Principle:Fastai Fastbook Classifier Data Preparation
| Knowledge Sources | |
|---|---|
| Domains | Natural Language Processing, Text Classification, Data Engineering |
| Last Updated | 2026-02-09 17:00 GMT |
Overview
Classifier data preparation is the process of transforming labeled text documents into batched, numericalized sequences paired with category labels, while ensuring vocabulary consistency with the previously fine-tuned language model.
Description
The transition from language modeling to classification introduces several critical changes in how data is prepared:
- Vocabulary sharing: The classifier must use the exact same vocabulary as the fine-tuned language model. If a different vocabulary were used, the token-to-index mapping would be inconsistent, and the pretrained encoder weights would be meaningless. This is the most important constraint in the entire pipeline.
- Label assignment: Unlike language modeling where targets are the next token, classification requires an external label for each document. In the IMDb dataset, labels are inferred from the directory structure: documents in pos/ folders get the "pos" label, and documents in neg/ folders get the "neg" label.
- Train/test splitting: The classification split follows the dataset's intended structure: documents under train/ are training data, documents under test/ are validation data. This is handled by a GrandparentSplitter that examines the grandparent directory name.
- Variable-length handling: Unlike language model data (which is one contiguous stream), classification data consists of variable-length documents that must be batched together. The data loader sorts documents by length and pads shorter documents within each batch to minimize wasted computation.
Usage
Use classifier data preparation when:
- Transitioning from the language model fine-tuning stage to the classification stage of the ULMFiT pipeline.
- You have a vocabulary from a previously trained language model that must be reused.
- Your dataset follows a directory structure where labels can be inferred from folder names.
- You need efficient batching of variable-length text documents.
Theoretical Basis
Vocabulary Consistency Requirement
The vocabulary sharing constraint is fundamental to transfer learning in NLP:
Given:
LM vocabulary V_lm = {t_0: "xxunk", t_1: "xxpad", ..., t_k: "the", ...}
LM encoder weights W_lm trained with V_lm
The classifier MUST use:
Classifier vocabulary V_cls = V_lm (identical mapping)
If V_cls != V_lm:
The embedding for token "the" at index k in W_lm would be
applied to a DIFFERENT token at index k in V_cls.
This destroys all pretrained knowledge.
Batching Strategy for Classification
Classification batching differs from language model batching because each document is an independent sample with a fixed label:
FUNCTION prepare_classification_batches(documents, labels, bs, seq_len):
# Step 1: Sort documents by length (descending)
sorted_pairs = sort_by_length(zip(documents, labels), key=doc_length)

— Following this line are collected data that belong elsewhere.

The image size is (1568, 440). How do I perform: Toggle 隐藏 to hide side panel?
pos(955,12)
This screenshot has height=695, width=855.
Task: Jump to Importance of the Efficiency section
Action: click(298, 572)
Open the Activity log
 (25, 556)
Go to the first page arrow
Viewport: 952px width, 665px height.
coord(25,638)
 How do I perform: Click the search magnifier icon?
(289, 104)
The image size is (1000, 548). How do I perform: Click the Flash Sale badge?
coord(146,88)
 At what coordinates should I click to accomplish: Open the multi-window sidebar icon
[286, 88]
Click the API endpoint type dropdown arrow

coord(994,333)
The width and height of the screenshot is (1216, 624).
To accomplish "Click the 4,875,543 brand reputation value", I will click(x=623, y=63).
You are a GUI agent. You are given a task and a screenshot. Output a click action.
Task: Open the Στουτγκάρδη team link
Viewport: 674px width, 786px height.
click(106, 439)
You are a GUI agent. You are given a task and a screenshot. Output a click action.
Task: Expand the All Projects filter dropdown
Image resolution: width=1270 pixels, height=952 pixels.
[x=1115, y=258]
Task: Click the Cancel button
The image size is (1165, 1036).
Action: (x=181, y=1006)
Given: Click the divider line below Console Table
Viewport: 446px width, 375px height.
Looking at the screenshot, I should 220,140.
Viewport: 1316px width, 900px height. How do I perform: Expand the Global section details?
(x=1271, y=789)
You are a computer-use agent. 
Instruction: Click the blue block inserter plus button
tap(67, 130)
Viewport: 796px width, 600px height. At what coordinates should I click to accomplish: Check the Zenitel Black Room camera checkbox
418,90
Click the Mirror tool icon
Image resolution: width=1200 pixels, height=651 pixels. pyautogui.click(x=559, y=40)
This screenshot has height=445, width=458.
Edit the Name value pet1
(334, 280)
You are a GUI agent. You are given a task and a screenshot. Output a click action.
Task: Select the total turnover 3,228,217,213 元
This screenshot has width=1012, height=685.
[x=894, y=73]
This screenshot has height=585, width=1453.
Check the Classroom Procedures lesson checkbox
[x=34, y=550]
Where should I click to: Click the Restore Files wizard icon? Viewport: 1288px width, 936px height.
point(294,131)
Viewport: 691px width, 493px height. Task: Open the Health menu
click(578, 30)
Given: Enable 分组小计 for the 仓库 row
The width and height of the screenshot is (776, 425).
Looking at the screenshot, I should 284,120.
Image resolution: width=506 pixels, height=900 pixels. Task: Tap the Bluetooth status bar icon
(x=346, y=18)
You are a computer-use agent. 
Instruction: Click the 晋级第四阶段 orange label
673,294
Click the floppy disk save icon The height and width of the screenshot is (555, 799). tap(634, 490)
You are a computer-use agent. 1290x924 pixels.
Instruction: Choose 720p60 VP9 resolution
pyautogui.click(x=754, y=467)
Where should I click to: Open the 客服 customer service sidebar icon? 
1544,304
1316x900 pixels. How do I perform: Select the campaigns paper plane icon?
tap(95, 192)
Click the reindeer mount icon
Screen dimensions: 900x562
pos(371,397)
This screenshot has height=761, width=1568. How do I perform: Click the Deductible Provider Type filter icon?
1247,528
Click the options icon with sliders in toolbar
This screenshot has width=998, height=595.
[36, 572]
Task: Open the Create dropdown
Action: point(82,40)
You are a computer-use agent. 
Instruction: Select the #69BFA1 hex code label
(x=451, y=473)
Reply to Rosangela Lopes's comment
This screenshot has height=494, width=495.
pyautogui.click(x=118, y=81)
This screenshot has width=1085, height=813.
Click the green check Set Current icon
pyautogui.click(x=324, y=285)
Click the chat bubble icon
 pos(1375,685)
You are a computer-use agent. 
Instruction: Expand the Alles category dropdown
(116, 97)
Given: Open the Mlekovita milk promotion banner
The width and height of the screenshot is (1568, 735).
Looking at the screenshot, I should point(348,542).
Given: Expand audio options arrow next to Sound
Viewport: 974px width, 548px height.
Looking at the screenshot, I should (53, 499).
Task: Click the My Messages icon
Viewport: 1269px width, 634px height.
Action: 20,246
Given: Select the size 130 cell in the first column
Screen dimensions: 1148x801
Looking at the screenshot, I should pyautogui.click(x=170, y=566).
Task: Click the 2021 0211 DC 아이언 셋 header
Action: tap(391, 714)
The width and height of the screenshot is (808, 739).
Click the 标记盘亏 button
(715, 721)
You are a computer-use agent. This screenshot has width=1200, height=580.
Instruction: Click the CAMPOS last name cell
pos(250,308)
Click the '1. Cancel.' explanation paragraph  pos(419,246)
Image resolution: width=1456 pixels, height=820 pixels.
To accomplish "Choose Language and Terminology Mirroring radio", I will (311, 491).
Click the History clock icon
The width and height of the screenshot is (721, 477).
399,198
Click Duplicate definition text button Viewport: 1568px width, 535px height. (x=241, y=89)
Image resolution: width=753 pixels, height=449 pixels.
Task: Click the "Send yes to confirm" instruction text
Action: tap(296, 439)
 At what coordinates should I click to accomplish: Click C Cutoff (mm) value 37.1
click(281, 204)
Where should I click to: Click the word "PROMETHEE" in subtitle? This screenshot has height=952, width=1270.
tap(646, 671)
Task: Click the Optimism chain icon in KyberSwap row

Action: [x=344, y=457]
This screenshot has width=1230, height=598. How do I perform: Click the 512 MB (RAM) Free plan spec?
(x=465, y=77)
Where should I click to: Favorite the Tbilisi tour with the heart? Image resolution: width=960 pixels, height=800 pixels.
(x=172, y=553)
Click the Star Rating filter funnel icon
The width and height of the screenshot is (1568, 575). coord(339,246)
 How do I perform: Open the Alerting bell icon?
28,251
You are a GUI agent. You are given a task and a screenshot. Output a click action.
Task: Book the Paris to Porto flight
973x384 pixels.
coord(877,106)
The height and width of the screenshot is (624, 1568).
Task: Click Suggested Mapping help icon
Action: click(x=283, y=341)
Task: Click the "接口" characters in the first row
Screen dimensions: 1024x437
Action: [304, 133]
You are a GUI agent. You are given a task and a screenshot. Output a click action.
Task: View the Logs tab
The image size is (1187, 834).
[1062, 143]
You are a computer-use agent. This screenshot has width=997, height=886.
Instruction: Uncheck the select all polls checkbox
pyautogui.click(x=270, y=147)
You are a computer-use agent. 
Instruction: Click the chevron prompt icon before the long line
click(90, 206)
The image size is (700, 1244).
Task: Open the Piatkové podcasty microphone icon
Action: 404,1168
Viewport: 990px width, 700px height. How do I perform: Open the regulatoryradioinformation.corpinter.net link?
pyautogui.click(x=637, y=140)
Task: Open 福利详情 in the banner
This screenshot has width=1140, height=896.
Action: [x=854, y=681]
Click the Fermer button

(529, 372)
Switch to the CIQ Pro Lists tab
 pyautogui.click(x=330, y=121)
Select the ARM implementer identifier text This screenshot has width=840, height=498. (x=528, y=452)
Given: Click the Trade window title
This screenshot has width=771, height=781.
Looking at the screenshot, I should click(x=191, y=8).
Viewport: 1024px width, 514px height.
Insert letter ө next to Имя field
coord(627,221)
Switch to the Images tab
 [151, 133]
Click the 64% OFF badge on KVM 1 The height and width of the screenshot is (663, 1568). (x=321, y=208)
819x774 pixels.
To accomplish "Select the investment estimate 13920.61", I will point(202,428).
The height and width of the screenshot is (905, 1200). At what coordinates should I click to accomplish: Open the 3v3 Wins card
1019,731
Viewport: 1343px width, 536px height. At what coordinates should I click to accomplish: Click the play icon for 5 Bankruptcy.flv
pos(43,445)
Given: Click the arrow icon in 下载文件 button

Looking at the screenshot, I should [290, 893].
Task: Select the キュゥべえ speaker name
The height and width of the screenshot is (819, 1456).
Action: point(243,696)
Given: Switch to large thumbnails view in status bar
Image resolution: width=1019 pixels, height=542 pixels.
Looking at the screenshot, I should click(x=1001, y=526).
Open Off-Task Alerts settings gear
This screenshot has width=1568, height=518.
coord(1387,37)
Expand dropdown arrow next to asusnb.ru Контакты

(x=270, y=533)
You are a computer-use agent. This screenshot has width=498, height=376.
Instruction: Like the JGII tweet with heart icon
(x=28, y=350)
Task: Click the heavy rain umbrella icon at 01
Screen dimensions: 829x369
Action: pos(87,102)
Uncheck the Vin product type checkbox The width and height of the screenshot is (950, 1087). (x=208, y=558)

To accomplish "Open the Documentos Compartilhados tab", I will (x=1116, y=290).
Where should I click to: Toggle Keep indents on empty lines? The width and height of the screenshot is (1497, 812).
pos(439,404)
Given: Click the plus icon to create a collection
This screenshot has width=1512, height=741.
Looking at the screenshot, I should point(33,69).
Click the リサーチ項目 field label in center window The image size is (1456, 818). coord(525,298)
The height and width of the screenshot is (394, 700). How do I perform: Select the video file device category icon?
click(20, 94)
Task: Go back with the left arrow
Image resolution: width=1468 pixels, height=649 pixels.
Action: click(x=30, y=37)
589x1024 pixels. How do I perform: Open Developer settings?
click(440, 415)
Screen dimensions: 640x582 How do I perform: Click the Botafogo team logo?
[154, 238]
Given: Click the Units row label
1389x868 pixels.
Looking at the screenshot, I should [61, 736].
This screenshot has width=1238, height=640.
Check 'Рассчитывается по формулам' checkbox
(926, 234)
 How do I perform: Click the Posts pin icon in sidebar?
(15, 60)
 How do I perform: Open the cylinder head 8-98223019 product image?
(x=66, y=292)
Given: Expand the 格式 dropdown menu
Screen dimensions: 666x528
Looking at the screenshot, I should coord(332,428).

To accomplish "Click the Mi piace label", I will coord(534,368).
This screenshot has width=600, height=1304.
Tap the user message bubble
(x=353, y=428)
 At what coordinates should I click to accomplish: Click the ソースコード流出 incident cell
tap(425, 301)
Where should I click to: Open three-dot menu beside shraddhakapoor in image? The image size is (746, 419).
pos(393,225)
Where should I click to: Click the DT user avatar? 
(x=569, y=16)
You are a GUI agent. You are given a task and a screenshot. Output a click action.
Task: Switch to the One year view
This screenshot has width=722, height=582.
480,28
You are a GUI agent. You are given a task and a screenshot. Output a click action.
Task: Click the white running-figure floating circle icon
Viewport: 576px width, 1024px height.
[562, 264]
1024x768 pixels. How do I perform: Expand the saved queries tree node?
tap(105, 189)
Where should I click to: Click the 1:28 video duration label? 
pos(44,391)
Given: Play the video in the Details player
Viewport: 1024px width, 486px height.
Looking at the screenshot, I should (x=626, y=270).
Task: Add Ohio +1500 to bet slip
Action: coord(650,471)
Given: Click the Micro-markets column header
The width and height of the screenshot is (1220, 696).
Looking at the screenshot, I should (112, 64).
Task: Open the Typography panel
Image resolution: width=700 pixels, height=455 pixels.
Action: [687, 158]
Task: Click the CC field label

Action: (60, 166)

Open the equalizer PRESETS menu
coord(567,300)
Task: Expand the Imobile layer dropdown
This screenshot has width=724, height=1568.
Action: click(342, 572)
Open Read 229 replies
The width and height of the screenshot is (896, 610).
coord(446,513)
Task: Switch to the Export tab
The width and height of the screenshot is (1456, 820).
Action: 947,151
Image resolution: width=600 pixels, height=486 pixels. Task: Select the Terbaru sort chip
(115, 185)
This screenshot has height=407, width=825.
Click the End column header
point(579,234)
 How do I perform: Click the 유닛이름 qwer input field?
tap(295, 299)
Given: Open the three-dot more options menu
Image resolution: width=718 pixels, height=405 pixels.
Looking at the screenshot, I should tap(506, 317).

# Step 2: Group into batches of size bs
batches = chunk(sorted_pairs, bs)
# Step 3: For each batch, pad to the length of the longest document
FOR EACH batch IN batches:
max_len = max(len(doc) FOR (doc, label) IN batch)
padded_docs = []
batch_labels = []
FOR EACH (doc, label) IN batch:
padded = pad_to_length(doc, max_len, pad_token=xxpad_index)
padded_docs.append(padded)
batch_labels.append(label)
x = tensor(padded_docs) # shape: (bs, max_len)
y = tensor(batch_labels) # shape: (bs,)
YIELD (x, y)
Why sort by length? Sorting documents by length ensures that documents within the same batch have similar lengths. This minimizes the amount of padding needed, reducing wasted computation. Without sorting, a batch might contain both a 20-token review and a 2,000-token review, requiring 1,980 padding tokens for the short review.
Label Inference from Directory Structure
The IMDb dataset uses a naming convention where the parent directory encodes the label:
path/train/pos/review_001.txt -> label = "pos"
path/train/neg/review_002.txt -> label = "neg"
path/test/pos/review_003.txt -> label = "pos"
path/test/neg/review_004.txt -> label = "neg"
parent_label(file_path) = file_path.parent.name
# For path/train/pos/review_001.txt: returns "pos"
GrandparentSplitter(valid_name='test'):
# Assigns files under path/train/... to training set
# Assigns files under path/test/... to validation set
# The grandparent of pos/review.txt within train/ is "train"
Differences from Language Model Data
| Aspect | Language Model Data | Classifier Data |
|---|---|---|
| Target | Next token (shifted input) | Category label (pos/neg) |
| Sample independence | Samples are contiguous; hidden state carries over | Each sample is independent |
| Batching | Reshaped stream with fixed seq_len | Variable-length docs, sorted and padded |
| Vocabulary | Built from corpus | Inherited from LM (must match exactly) |
| Data used | All text (labeled + unlabeled) | Only labeled text |
| Splitting | Random 90/10 split | Train/test from directory structure |